Extrait de page
Nominoë
le "père de la Bretagne"
C’est au IXe siècle qu’est créé en Bretagne un véritable royaume indépendant, reconnu comme tel par les Francs, qui connaîtra plusieurs souverains. Nominoë se taille un nom dans l’histoire pour être celui qui unifie la Bretagne, avant que son fils et successeur Erispoë ne prenne officiellement le titre de roi.
Le terme de "roi" revêt une signification variable selon les lieux et les époques. Et au haut Moyen Âge, en Bretagne, il n'a pas grand-chose à voir avec le sens qu'on lui donne aujourd'hui. Le terme désigne alors un chef communautaire, disposant d'une autorité sur un territoire plus ou moins important.

Relevés de données
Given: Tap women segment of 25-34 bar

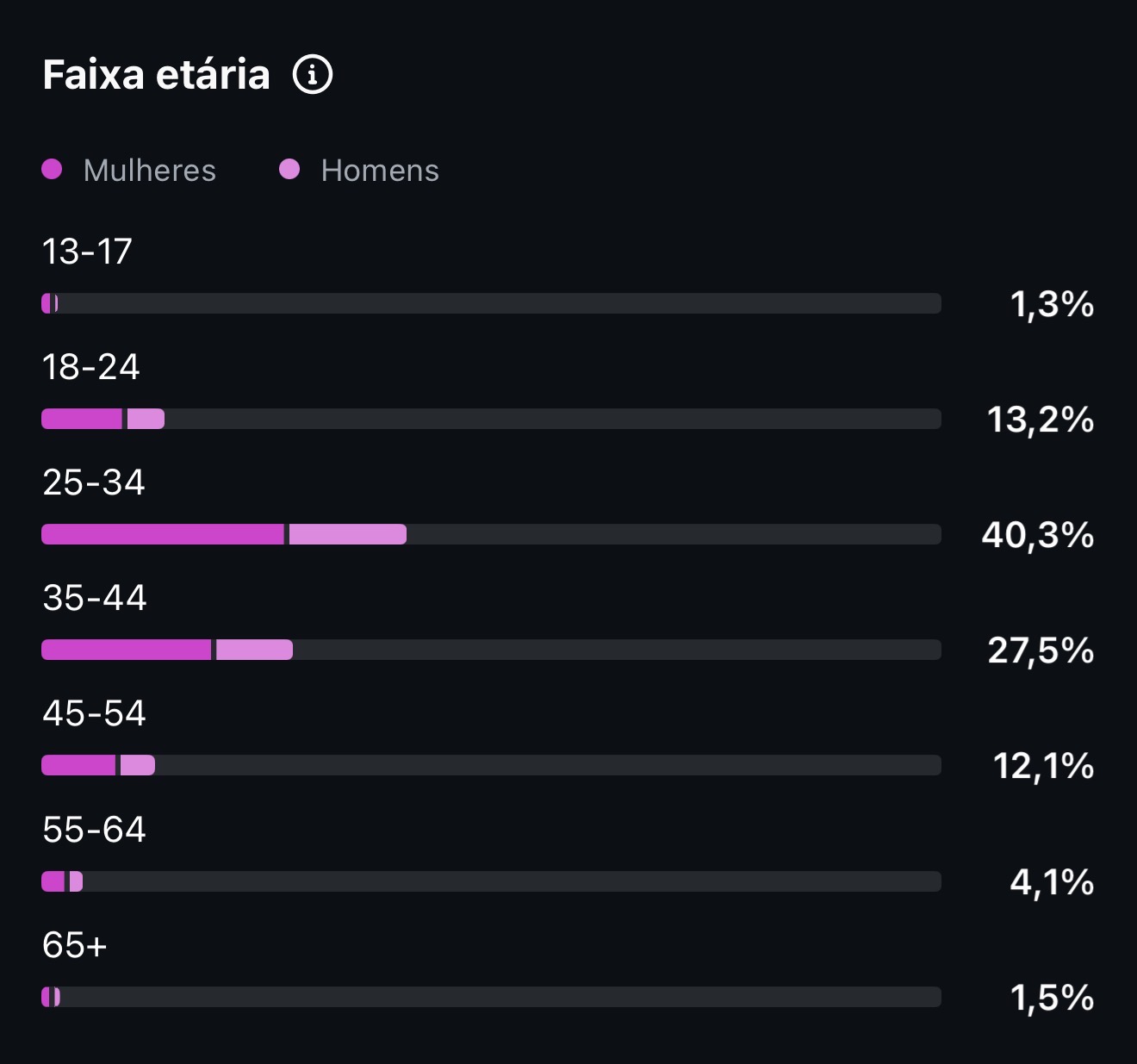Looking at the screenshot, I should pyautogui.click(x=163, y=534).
==
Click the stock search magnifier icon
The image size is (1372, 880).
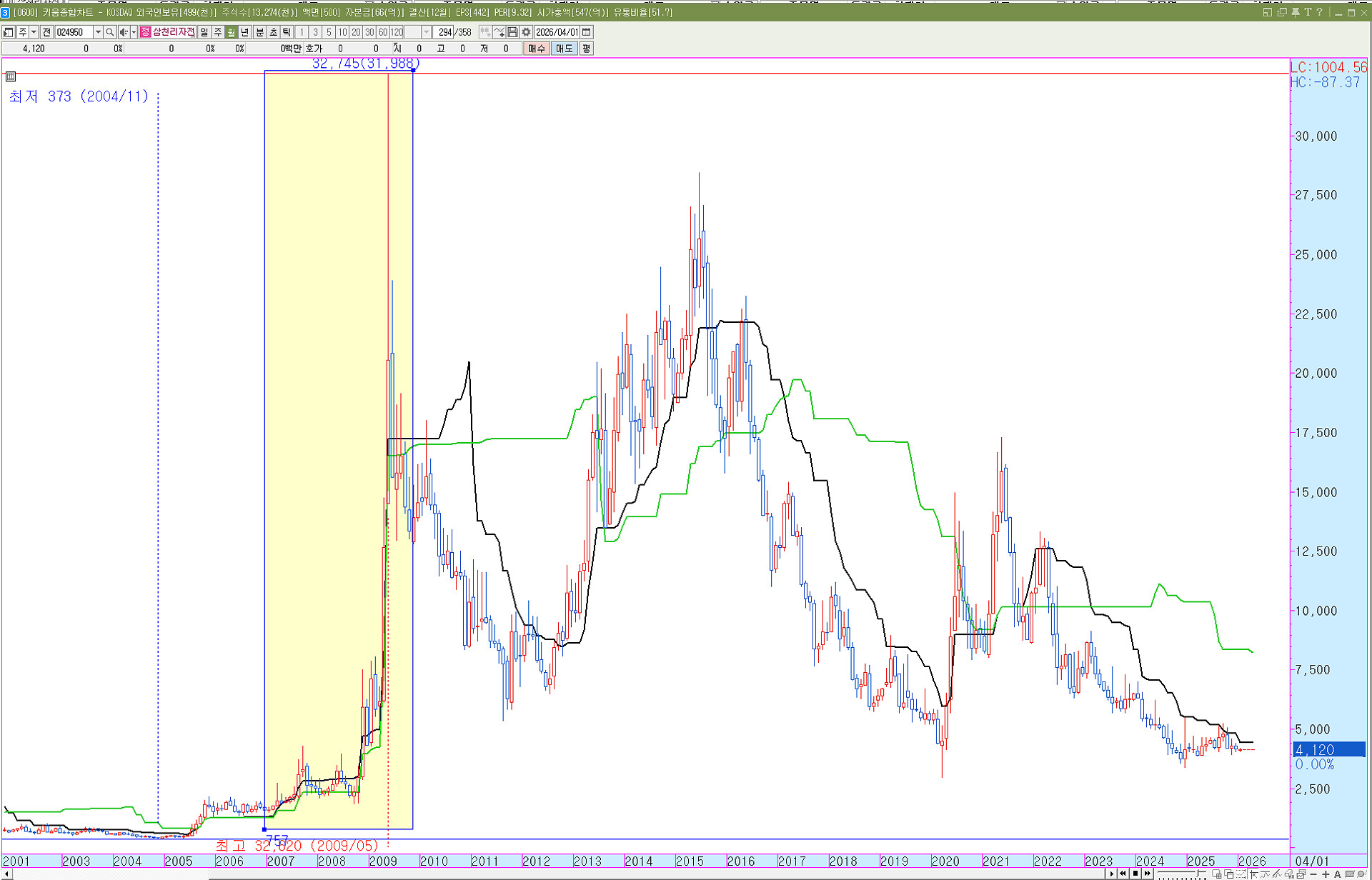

Sujet à traiter
Recopiez fidèlement le passage de l'extrait consacré à Nominoë qui va de "Le terme de" à "ou moins important.", ces deux bornes comprises.

Tâche accomplie
Le terme de "roi" revêt une signification variable selon les lieux et les époques. Et au haut Moyen Âge, en Bretagne, il n'a pas grand-chose à voir avec le sens qu'on lui donne aujourd'hui. Le terme désigne alors un chef communautaire, disposant d'une autorité sur un territoire plus ou moins important.